[Provided data]:
- Opening Delimiter -
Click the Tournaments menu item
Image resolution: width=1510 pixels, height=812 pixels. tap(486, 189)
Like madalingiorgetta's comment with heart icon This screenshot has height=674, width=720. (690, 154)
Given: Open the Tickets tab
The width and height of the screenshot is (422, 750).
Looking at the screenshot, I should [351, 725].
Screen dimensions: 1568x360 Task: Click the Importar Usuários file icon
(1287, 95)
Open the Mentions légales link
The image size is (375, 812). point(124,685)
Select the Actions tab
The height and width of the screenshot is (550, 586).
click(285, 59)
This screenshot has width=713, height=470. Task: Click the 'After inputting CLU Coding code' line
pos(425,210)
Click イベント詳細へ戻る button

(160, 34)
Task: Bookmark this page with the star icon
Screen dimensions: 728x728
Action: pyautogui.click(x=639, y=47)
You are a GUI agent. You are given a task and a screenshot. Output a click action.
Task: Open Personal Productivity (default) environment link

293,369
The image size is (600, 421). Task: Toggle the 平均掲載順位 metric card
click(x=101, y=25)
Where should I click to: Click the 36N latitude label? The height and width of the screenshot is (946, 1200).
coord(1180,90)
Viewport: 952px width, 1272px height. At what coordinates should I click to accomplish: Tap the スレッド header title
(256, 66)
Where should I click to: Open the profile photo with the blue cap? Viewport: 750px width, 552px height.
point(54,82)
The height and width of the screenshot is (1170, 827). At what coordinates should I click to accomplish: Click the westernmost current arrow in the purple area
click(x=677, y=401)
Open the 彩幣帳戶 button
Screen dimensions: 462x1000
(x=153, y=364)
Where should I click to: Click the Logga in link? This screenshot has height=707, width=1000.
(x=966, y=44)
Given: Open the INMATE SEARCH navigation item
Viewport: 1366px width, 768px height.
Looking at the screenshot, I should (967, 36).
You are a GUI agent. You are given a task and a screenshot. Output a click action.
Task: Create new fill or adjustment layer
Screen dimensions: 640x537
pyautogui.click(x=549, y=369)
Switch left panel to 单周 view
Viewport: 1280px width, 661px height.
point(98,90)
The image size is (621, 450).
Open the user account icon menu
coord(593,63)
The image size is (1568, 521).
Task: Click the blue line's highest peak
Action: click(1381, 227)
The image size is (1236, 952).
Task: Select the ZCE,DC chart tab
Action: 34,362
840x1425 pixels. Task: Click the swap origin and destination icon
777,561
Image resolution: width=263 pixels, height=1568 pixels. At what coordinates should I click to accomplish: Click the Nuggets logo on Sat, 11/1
- Closing Delimiter -
[Exercise objective]:
A word-for-word restatement of the lines running from the one with "Open the user account icon menu" to the last line of the records is the whole answer.

[Response for this exercise]:
Open the user account icon menu
coord(593,63)
The image size is (1568, 521).
Task: Click the blue line's highest peak
Action: click(1381, 227)
The image size is (1236, 952).
Task: Select the ZCE,DC chart tab
Action: 34,362
840x1425 pixels. Task: Click the swap origin and destination icon
777,561
Image resolution: width=263 pixels, height=1568 pixels. At what coordinates should I click to accomplish: Click the Nuggets logo on Sat, 11/1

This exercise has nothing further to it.